Saya terpana. Pertanyaan “lho kenapa?” hanya mandek di ujung lidah dan saya tidak tega untuk mengujarkannya.
“Dan aku praktis berjuang sendirian menghadapi perlakuan mereka,” dia melanjutkan. “Sungguh berat dibegitukan. Tapi aku terus mempertahankan hubungan itu, percaya bahwa suatu ketika entah aku akan terbiasa dengan perlakuan seperti itu, atau mereka akan merubah sikapnya setelah mengenalku lebih lama lagi.”
“Mm-mm,”
Sepi sejenak. “Lantas, apa yang membuatnya memutuskan hubungan?” saya bertanya, setengahnya ingin memecah keheningan, tapi setengahnya juga kepingin tahu mengapa.
“Aku tidak menuntut banyak” dia melanjutkan, lagi-lagi mengacuhkan pertanyaan saya. “Aku tidak cerewet minta ini itu, sekalipun aku sebenarnya mengharapkan hubungan yang lebih serius ke arah pernikahan mengingat usiaku juga sudah 26; aku diam saja menghadapi pahit manisnya hubungan kami, bahkan juga cibiran dan omongan tidak enak dari sanak saudaranya. Aku hanya ingin memantapkan hubungan itu, . . .tapi . . . hanya satu yang aku tidak bisa terima. . . “
Saya memandangnya dengan wajah bertanya.
“Aku tidak bisa menerima kehadiran wanita lain dalam hidupnya,” dia berkata. “Semua aku tahan, nyaris sendirian, semua bisa aku hadapi dan aku terima, walaupun sakit, kecuali yang satu itu: wanita lain!”
Kali ini dia melengos. Saya langsung mengalihkan pandangan ke arah lain. Sungguh tidak nyaman melihat matanya yang mulai berkaca-kaca . . .
Sepi lagi. Saya menarik napas panjang. Apa lagi yang harus ditanyakan? Semua sudah jelas. Wanita sederhana yang susah payah merajut cintanya dengan seorang pria, hanya untuk mendapatkan rajutannya ambyar terburai begitu saja ketika si pria terpaksa berpaling ke wanita lain. Kisah klasik, sudah ribuan, bahkan mungkin terjadi jutaan kali di dunia ini, tapi kenapa ya begitu mendengarnya langsung dari seorang wanita yang saya kenal baik saya bisa merasa benar-benar tersentuh?
“Terima kasih, ya, sudah mau mendengarkan masalahku.”
Kali ini saya yang diam tidak menjawab. . . .
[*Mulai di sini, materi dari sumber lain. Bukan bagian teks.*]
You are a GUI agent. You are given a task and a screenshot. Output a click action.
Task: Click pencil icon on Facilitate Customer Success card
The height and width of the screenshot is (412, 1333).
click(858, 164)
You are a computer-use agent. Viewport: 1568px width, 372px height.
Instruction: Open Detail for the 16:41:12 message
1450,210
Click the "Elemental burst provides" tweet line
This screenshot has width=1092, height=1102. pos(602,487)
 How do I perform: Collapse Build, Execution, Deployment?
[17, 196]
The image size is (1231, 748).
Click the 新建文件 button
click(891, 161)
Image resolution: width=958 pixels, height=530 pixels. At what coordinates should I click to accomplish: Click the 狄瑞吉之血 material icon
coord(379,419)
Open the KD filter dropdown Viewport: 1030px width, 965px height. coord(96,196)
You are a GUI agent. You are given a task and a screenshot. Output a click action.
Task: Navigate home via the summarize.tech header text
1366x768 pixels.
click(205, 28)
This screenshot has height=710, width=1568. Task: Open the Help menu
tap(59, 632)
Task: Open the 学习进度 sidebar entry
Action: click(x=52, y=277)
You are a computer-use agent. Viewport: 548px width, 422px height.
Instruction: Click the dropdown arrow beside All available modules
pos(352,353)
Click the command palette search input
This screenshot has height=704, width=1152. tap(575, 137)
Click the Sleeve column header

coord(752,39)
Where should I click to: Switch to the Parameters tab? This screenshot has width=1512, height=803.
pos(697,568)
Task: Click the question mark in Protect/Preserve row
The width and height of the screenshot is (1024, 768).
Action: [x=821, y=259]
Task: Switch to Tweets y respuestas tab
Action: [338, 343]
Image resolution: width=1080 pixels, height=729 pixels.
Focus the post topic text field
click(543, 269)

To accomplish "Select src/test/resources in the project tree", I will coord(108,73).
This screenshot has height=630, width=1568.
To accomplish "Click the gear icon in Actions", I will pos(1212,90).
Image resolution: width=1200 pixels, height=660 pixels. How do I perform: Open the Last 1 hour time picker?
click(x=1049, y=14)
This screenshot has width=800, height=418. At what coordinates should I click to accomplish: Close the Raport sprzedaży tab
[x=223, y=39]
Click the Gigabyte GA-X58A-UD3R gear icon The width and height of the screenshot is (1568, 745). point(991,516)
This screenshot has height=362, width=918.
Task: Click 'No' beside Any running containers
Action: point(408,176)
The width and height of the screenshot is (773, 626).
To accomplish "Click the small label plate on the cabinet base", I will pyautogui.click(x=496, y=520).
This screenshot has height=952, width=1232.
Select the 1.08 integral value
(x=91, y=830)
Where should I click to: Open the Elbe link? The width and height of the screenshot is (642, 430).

Sehari setelah itu, saya mengira akan melihatnya dalam keadaan murung atau bahkan dengan mata sembab. Ya, seandainya saya jadi seorang wanita seperti dia, pasti saya akan benar-benar patah. Bayangkan sakitnya! Sudah beberapa tahun menjalin hubungan kasih dengan seorang pria, disiriki keluarganya, mencoba bertahan, tapi mendadak dikirimi e-mail perpisahan! Mungkin saya akan menangis seharian di kamar kos, peduli amat dengan tugas dan pekerjaan segala macam. Akan saya katakan kepada dunia, “Hey, I’m brokenhearted! I was just dumped by my boyfriend. I need some time to regain my composure. Please have a little sympathy!”
Tapi dugaan saya salah. Dia masuk kerja, bahkan masuk ke kelas seperti biasa, sekalipun agak terlambat. Setengah ternganga saya memandangnya dari depan kelas: berjaket, mukanya agak pucat, tapi tetap tekun menyimak materi yang saya berikan hari itu di kelas, bahkan masih aktif menjawab pertanyaan-pertanyaan saya tentang topik di hari itu.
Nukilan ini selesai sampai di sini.